Regex gives you a substantial performance improvement. And I haven't even optimized the regex pattern (one easy win would be to check the string length first to reject too-short usernames/passwords before checking if characters are valid).

More importantly: Regex-based validation time does not increase linearly with the length of the string, whereas per-character checking in a Python loop does.

Original functions

>>> %timeit for x in xrange(0, 1000): username_noregex(USER8)
100 loops, best of 3: 2070µs per loop

>>> %timeit for x in xrange(0, 1000): username_noregex(USER16)
100 loops, best of 3: 3160µs ms per loop

>>> %timeit for x in xrange(0, 1000): password_noregex('asdf')
100 loops, best of 3: 3520µs per loop

>>> %timeit for x in xrange(0, 1000): password_noregex(PASSWORD8)
100 loops, best of 3: 5670µs ms per loop

>>>  %timeit for x in xrange(0, 1000): password_noregex(PASSWORD16)
100 loops, best of 3: 9950µs ms per loop

Just trying to bail on a too-short password takes 3.5ms!

Slightly optimized versions of original functions

>>> %timeit for x in xrange(0, 1000): username_noregex_optimized(USER8)
1000 loops, best of 3: 1720µs per loop

>>> %timeit for x in xrange(0, 1000): username_noregex_optimized(USER16)
100 loops, best of 3: 2870µs per loop

>>> %timeit for x in xrange(0, 1000): password_noregex_optimized(PASSWORD8)
100 loops, best of 3: 4930µs per loop

>>> %timeit for x in xrange(0, 1000): password_noregex_optimized(PASSWORD16)
100 loops, best of 3: 9050µs per loop

Using re.compiled regex patterns

>>> %timeit for x in xrange(0, 1000): username_regex(USER8)
1000 loops, best of 3: 713 µs per loop

>>> %timeit for x in xrange(0, 1000): username_regex(USER16)
1000 loops, best of 3: 810 µs per loop

>>> %timeit for x in xrange(0, 1000): password_regex(PASSWORD8)
1000 loops, best of 3: 895µs per loop

>>> %timeit for x in xrange(0, 1000): password_regex(PASSWORD16)
1000 loops, best of 3: 1160µs per loop

Optimizing notes

Flask-User is instantiating a string of valid characters every time a username is validated.
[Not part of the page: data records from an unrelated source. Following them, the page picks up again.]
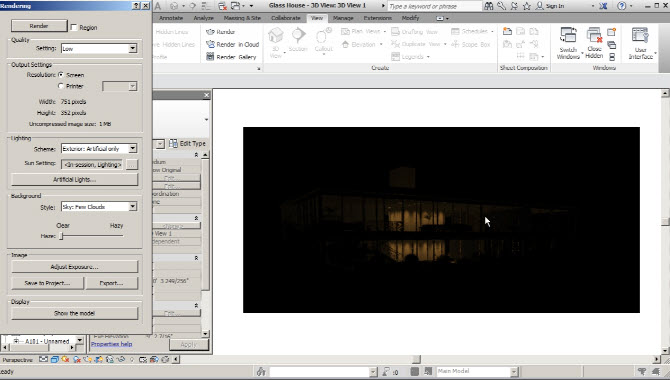Click the help question mark icon

622,6
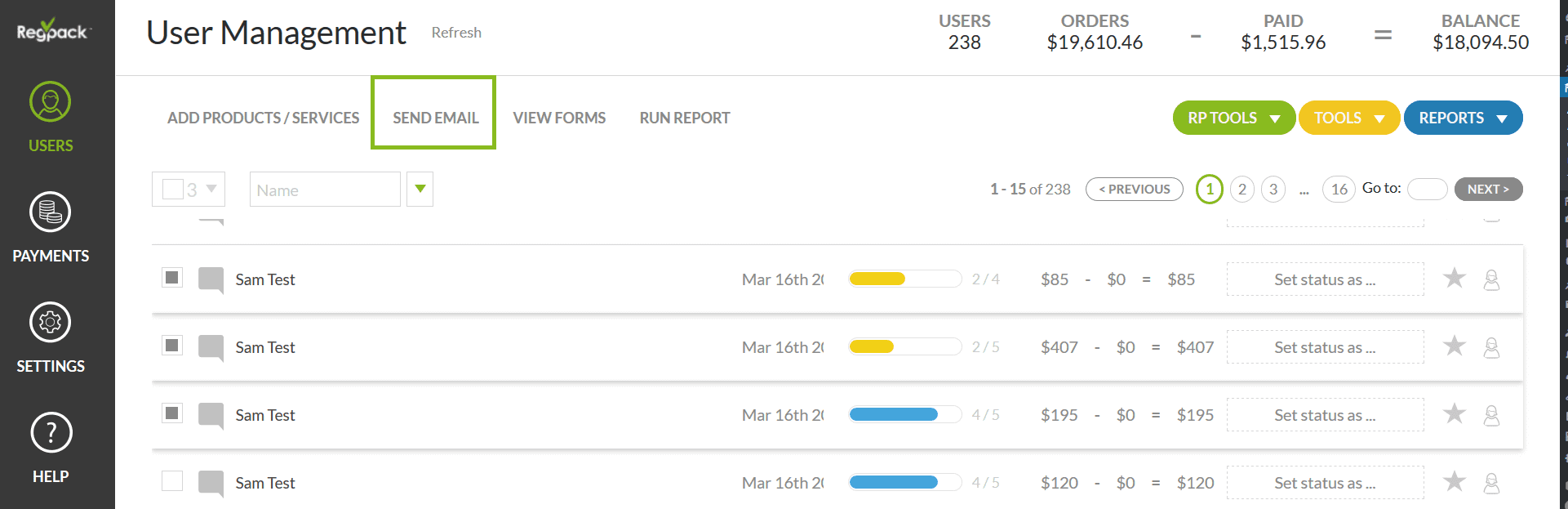This screenshot has height=509, width=1568.
Task: Open comment bubble for $407 Sam Test
Action: (x=211, y=347)
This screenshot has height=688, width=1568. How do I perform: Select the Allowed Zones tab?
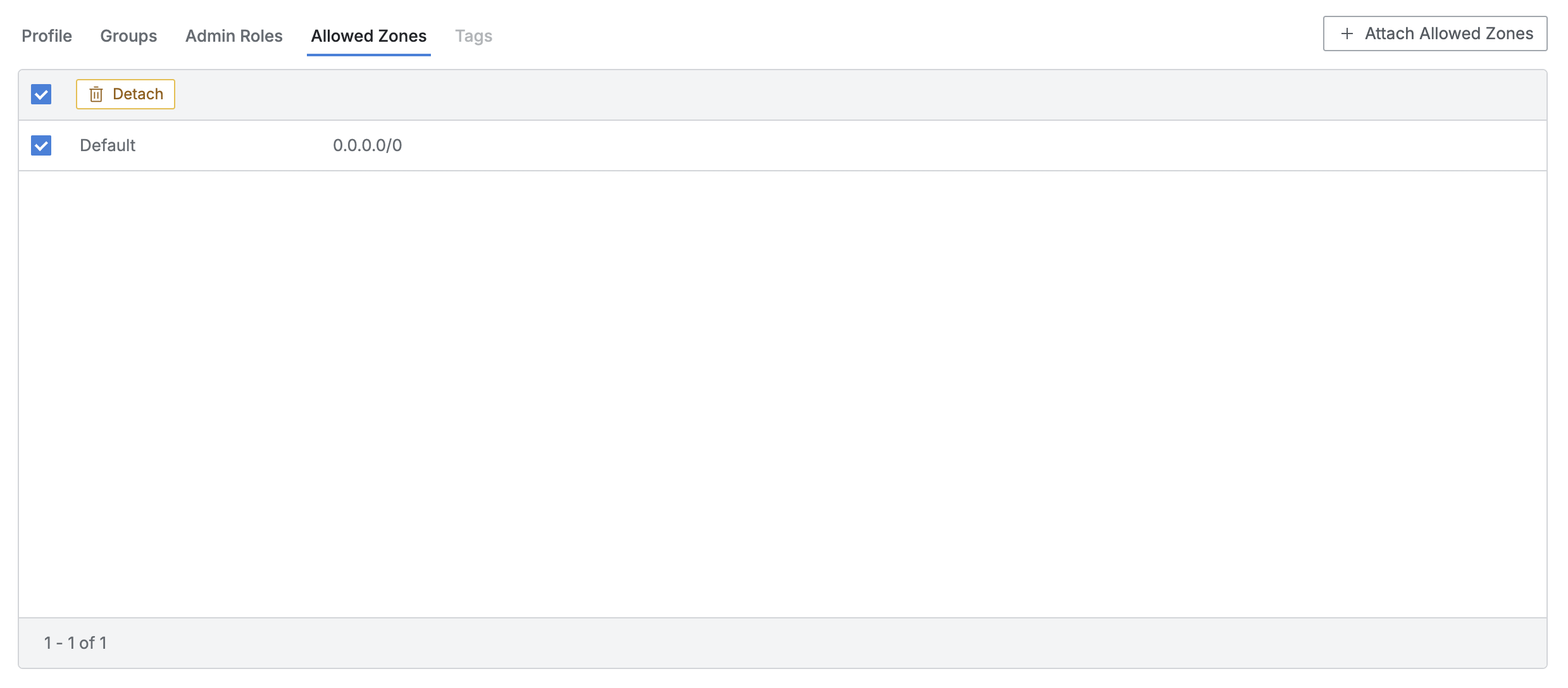coord(369,36)
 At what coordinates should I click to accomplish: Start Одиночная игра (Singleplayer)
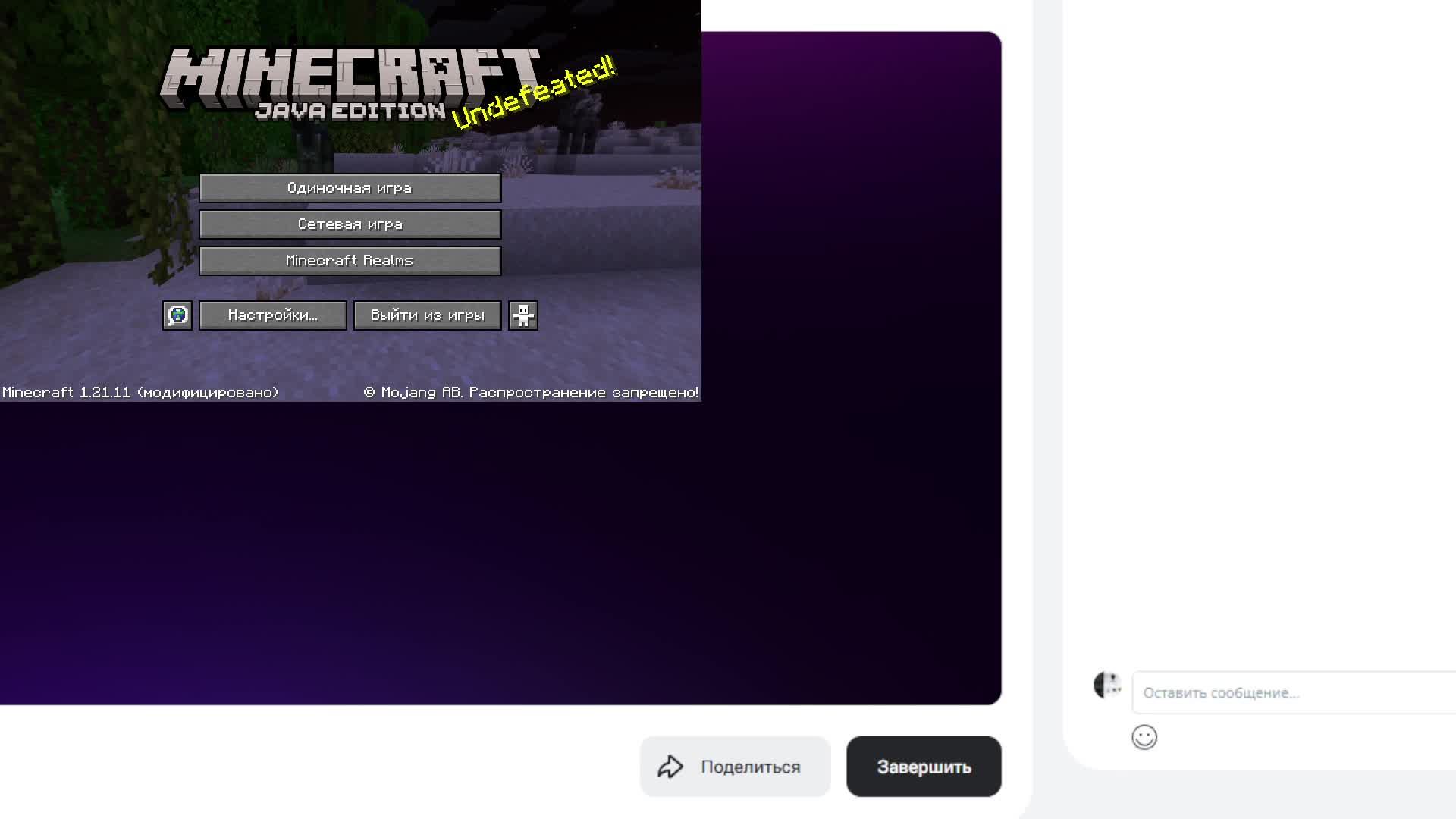pyautogui.click(x=350, y=188)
This could be a constant so it only gets created once (and could potentially be exposed as an overridable setting to those who use Flask-User).
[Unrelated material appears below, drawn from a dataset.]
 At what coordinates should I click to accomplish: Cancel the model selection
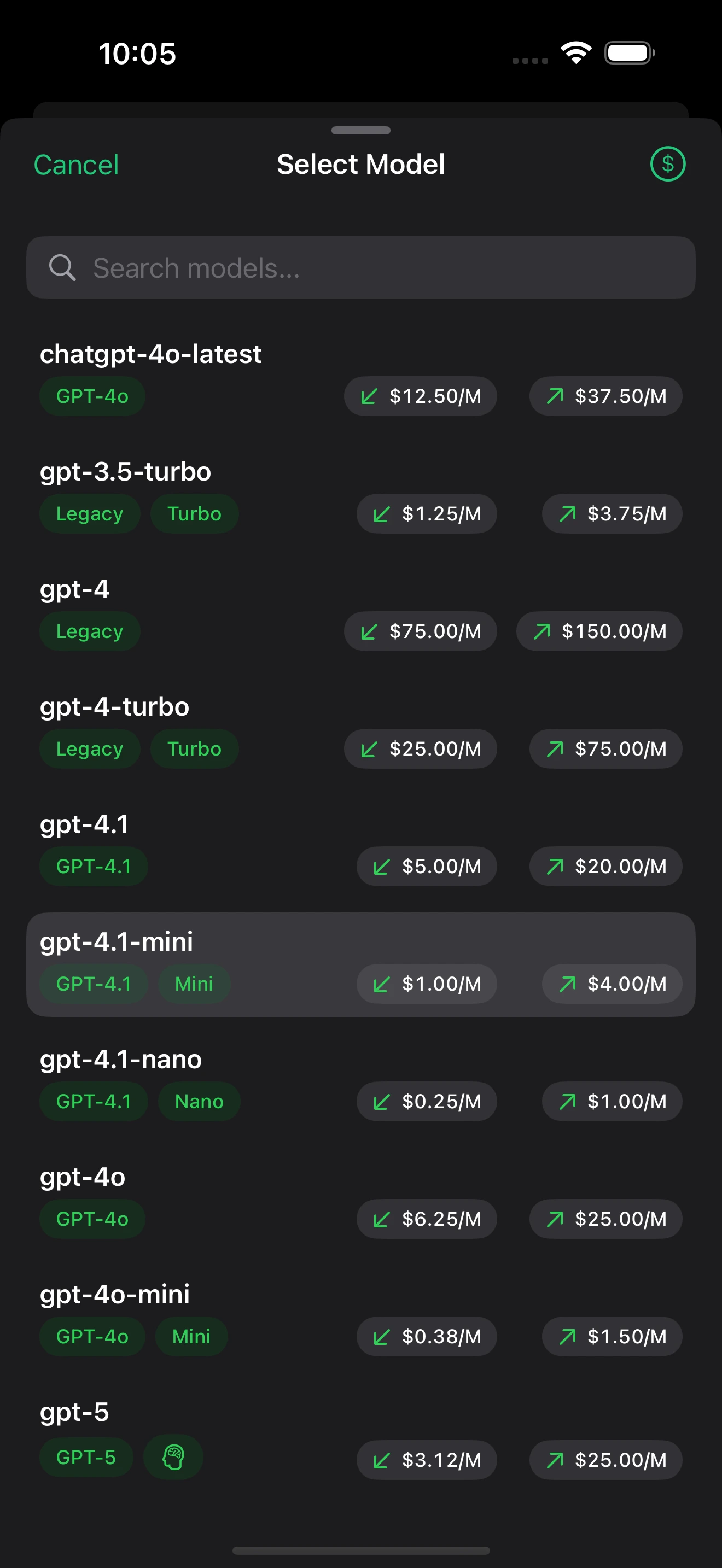76,165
The current username/password validators insist on turning supplied usernames & passwords into a list. However, str and unicode objects are inherently iterable in Python, meaning Flask-User is actually hurting its performance by coercing usernames/passwords to a list. Here's a quick example that shows the results of iterating over a string vs iterating over a string that is first converted to a list. Notice we're incurring (in this timed test) a 40µs overhead with the list call.
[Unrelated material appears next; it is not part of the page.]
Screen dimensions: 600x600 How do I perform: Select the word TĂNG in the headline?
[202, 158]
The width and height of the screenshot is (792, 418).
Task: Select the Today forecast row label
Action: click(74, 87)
>>> %timeit for x in range(100): [char for char in 'username']
10000 loops, best of 3: 139 µs per loop

>>> %timeit for x in range(100): [char for char in list('username')]
10000 loops, best of 3: 179 µs per loop

Extra improvement thought

If Flask-User used regex-based username/password validation, it would be trivial & a pretty nice win to expose the USERNAME_REGEX and PASSWORD_REGEX patterns as config options—allowing anyone who uses Flask-User to easily implement their own validation rules and do so in a way that is industry standard, and performance-minded.

onomojo commented 6 years ago

Validating via regex is the right approach.